Géographie[modifier | modifier le code]

Situé au sud du département des Côtes-d'Armor, la commune est limitrophe du Morbihan.

Une petite partie nord-est de la forêt de Lanouée se trouve sur la commune, la grande majorité du massif se trouvant sur la commune voisine morbihannaise des Forges.

Carte de la commune de Plumieux


Climat[modifier | modifier le code]

Le climat qui caractérise la commune est qualifié, en 2010, de « climat océanique franc », selon la typologie des climats de la France qui compte alors huit grands types de climats en métropole[1]. En 2020, la commune ressort du type « climat océanique » dans la classification établie par Météo-France, qui ne compte désormais, en première approche, que cinq grands types de climats en métropole. Ce type de climat se traduit par des températures douces et une pluviométrie relativement abondante (en liaison avec les perturbations venant de l'Atlantique), répartie tout au long de l'année avec un léger maximum d'octobre à février[2].

Les paramètres climatiques qui ont permis d’établir la typologie de 2010 comportent six variables pour les températures et huit pour les précipitations, dont les valeurs correspondent à la normale 1971-2000[Note 1]. Les sept principales variables caractérisant la commune sont présentées dans l'encadré ci-après.

Paramètres climatiques communaux sur la période 1971-2000[1]
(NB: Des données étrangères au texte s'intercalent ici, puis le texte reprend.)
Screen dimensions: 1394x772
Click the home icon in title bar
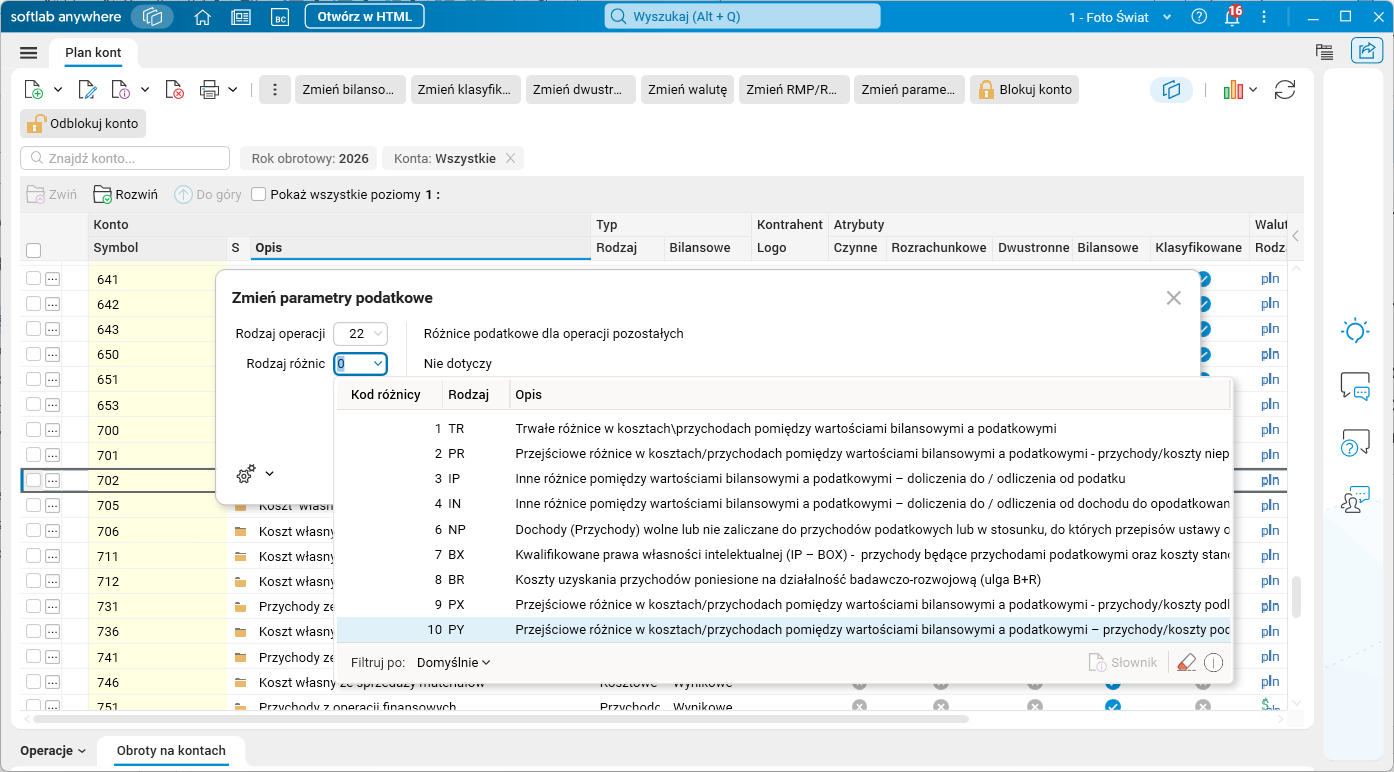click(x=202, y=17)
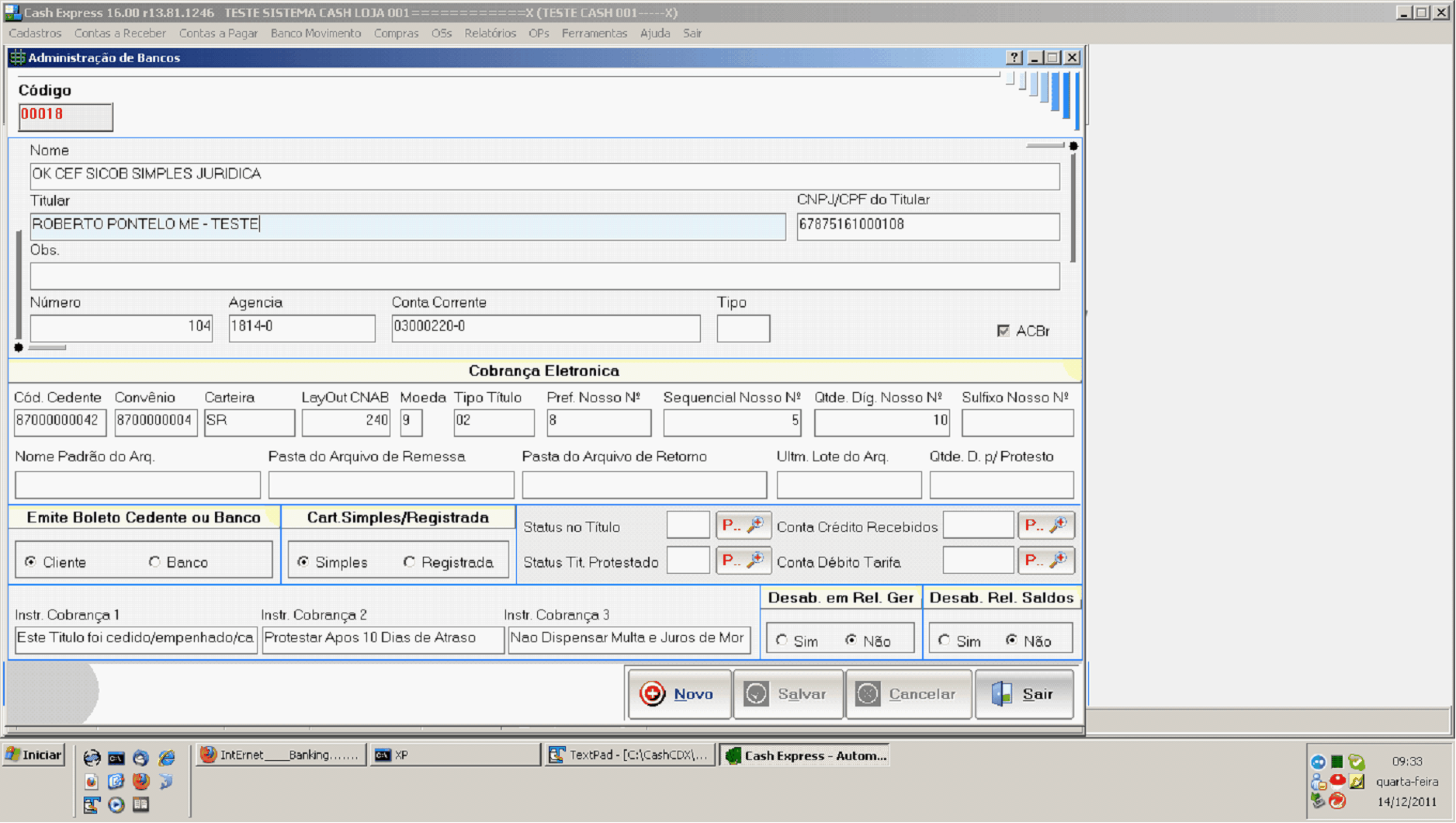
Task: Click into the Conta Corrente field
Action: click(x=545, y=327)
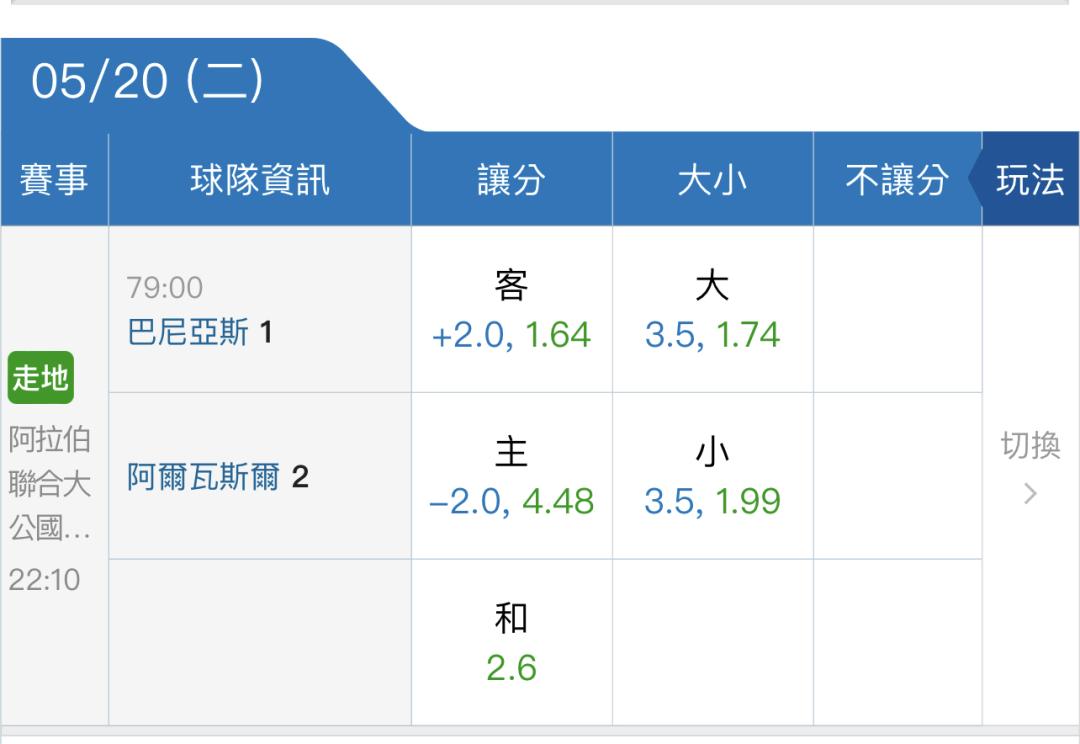
Task: Select home handicap −2.0, 4.48 odds
Action: click(512, 476)
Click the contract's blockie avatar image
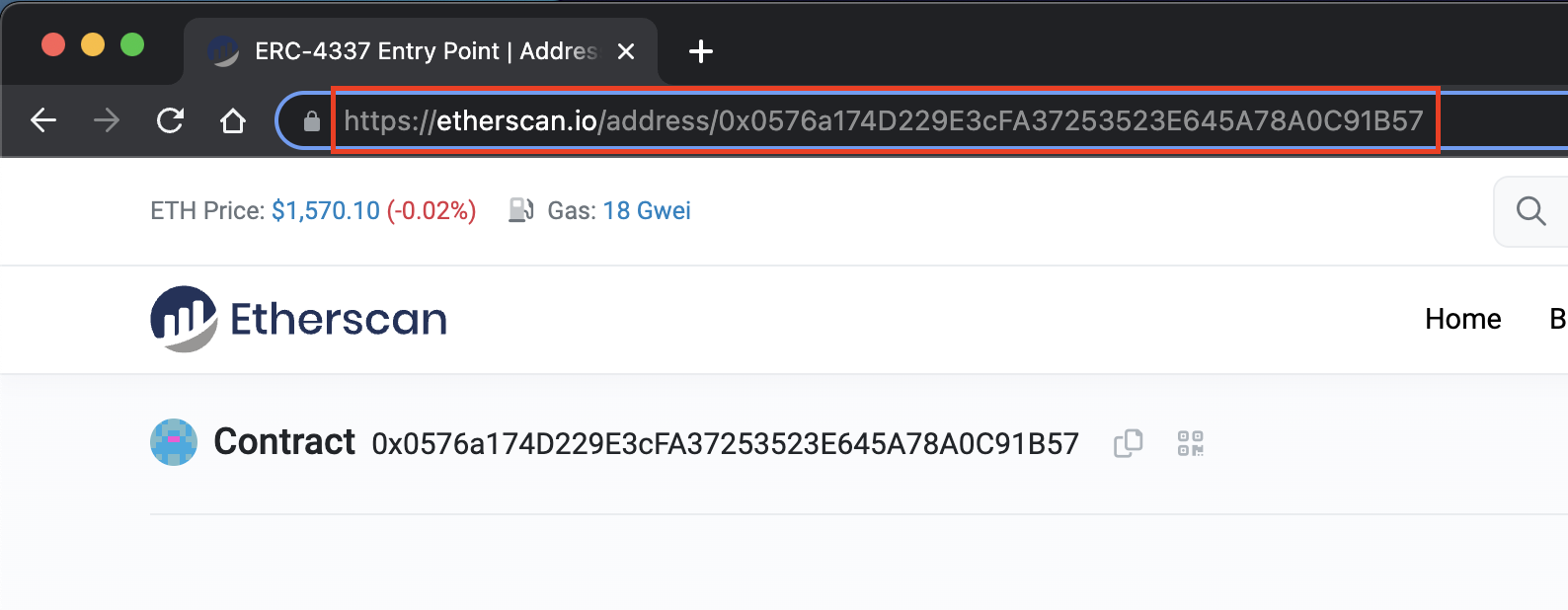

  • Moyenne annuelle de température : 11,1 °C
  • Nombre de jours avec une température inférieure à −5 °C : 1,3 j
  • Nombre de jours avec une température supérieure à 30 °C : 1,9 j
  • Amplitude thermique annuelle[Note 2] : 12,1 °C
  • Cumuls annuels de précipitation[Note 3] : 819 mm
  • Nombre de jours de précipitation en janvier : 13,2 j
  • Nombre de jours de précipitation en juillet : 6,6 j

Avec le changement climatique, ces variables ont évolué. Une étude réalisée en 2014 par la Direction générale de l'Énergie et du Climat[5] complétée par des études régionales[6] prévoit en effet que la température moyenne devrait croître et la pluviométrie moyenne baisser, avec toutefois de fortes variations régionales. Ces changements peuvent être constatés sur la station météorologique de Météo-France la plus proche, « Loudeac », sur la commune de Loudéac, mise en service en 1987[7] et qui se trouve à 15 km à vol d'oiseau[8],[Note 4], où la température moyenne annuelle est de 11,4 °C et la hauteur de précipitations de 901,3 mm pour la période 1981-2010[9]. Sur la station météorologique historique la plus proche[Note 5], « Saint-Brieuc », sur la commune de Trémuson, mise en service en 1985 et à 51 km[10], la température moyenne annuelle évolue de 11 °C pour la période 1971-2000[11] à 11,2 °C pour 1981-2010[12], puis à 11,4 °C pour 1991-2020[13].

Urbanisme[modifier | modifier le code]

Typologie[modifier | modifier le code]

Plumieux est une commune rurale, car elle fait partie des communes peu ou très peu denses, au sens de la grille communale de densité de l'Insee[Note 6],[14],[15],[16].

Par ailleurs la commune fait partie de l'aire d'attraction de Loudéac, dont elle est une commune de la couronne[Note 7]. Cette aire, qui regroupe 22 communes, est catégorisée dans les aires de moins de 50 000 habitants[17],[18].

Occupation des sols[modifier | modifier le code]

Carte en couleurs présentant l'occupation des sols.
Carte des infrastructures et de l'occupation des sols de la commune en 2018 (CLC).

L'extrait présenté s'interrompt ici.